◆ DIRECTIONS
For the data below, give again exactly the lines from the one containing "00:00 30/03/2013 (83, 1041)" through the one containing "#6 (341, 741)", both ends included, and no others.
*** Opening of RECORDED DATA ***
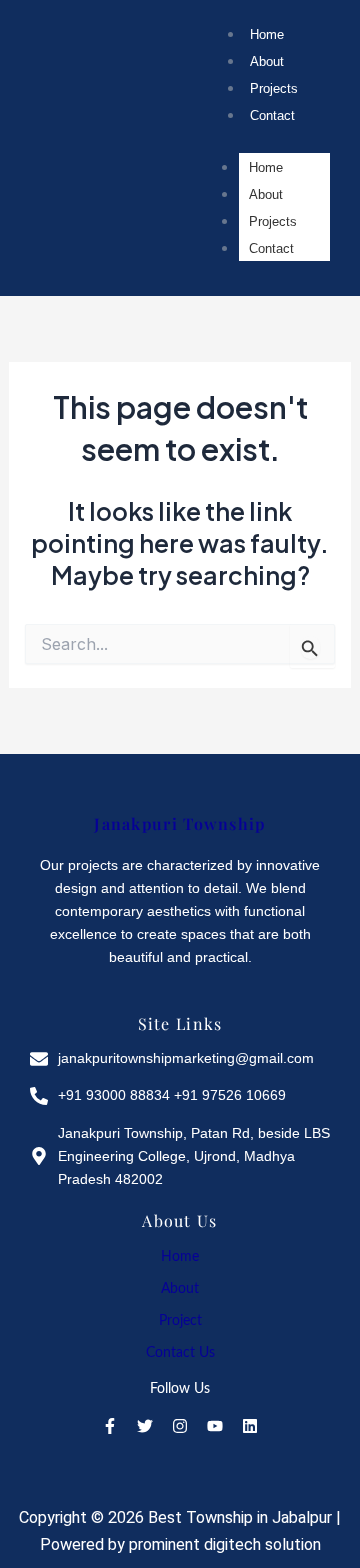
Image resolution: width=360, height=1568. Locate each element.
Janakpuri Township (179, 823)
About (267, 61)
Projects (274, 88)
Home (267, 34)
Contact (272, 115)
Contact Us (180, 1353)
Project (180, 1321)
*** Close of RECORDED DATA ***
*** Opening of RECORDED DATA ***
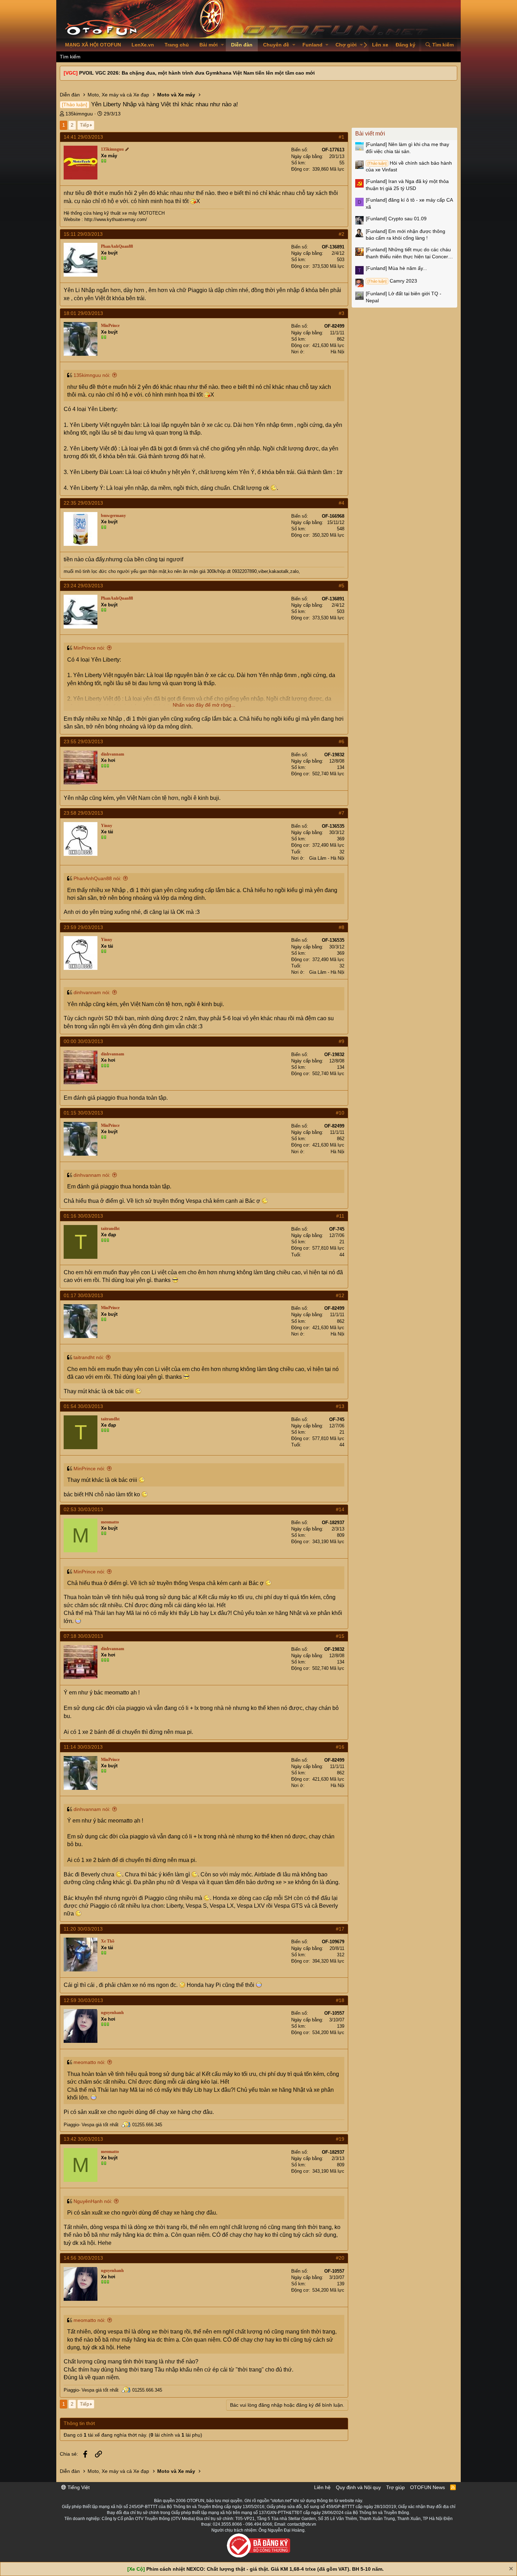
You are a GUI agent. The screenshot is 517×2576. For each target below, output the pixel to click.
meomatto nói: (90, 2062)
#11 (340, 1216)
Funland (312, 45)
*** Close of RECORDED DATA ***
*** Opening of RECORDED DATA ***
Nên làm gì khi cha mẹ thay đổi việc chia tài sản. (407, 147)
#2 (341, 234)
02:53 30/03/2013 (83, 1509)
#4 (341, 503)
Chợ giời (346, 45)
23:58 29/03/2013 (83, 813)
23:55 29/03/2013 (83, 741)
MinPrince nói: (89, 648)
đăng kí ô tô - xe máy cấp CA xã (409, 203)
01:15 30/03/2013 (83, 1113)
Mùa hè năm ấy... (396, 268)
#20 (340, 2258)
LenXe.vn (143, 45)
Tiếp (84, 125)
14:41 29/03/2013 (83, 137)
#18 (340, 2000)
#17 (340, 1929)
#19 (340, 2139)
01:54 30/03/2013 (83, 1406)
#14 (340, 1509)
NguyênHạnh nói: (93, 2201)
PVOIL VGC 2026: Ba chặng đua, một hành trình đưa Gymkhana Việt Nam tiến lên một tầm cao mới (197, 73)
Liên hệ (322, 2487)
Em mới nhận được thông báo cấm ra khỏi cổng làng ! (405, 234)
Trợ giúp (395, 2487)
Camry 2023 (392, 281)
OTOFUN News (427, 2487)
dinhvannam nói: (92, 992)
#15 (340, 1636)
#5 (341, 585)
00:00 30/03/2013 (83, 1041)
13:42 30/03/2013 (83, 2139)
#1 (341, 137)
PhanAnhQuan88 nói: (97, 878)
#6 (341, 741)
*** Close of RECORDED DATA ***
◆ TASK RESULT
00:00 30/03/2013 (83, 1041)
13:42 30/03/2013 (83, 2139)
#1 (341, 137)
PhanAnhQuan88 nói: (97, 878)
#6 (341, 741)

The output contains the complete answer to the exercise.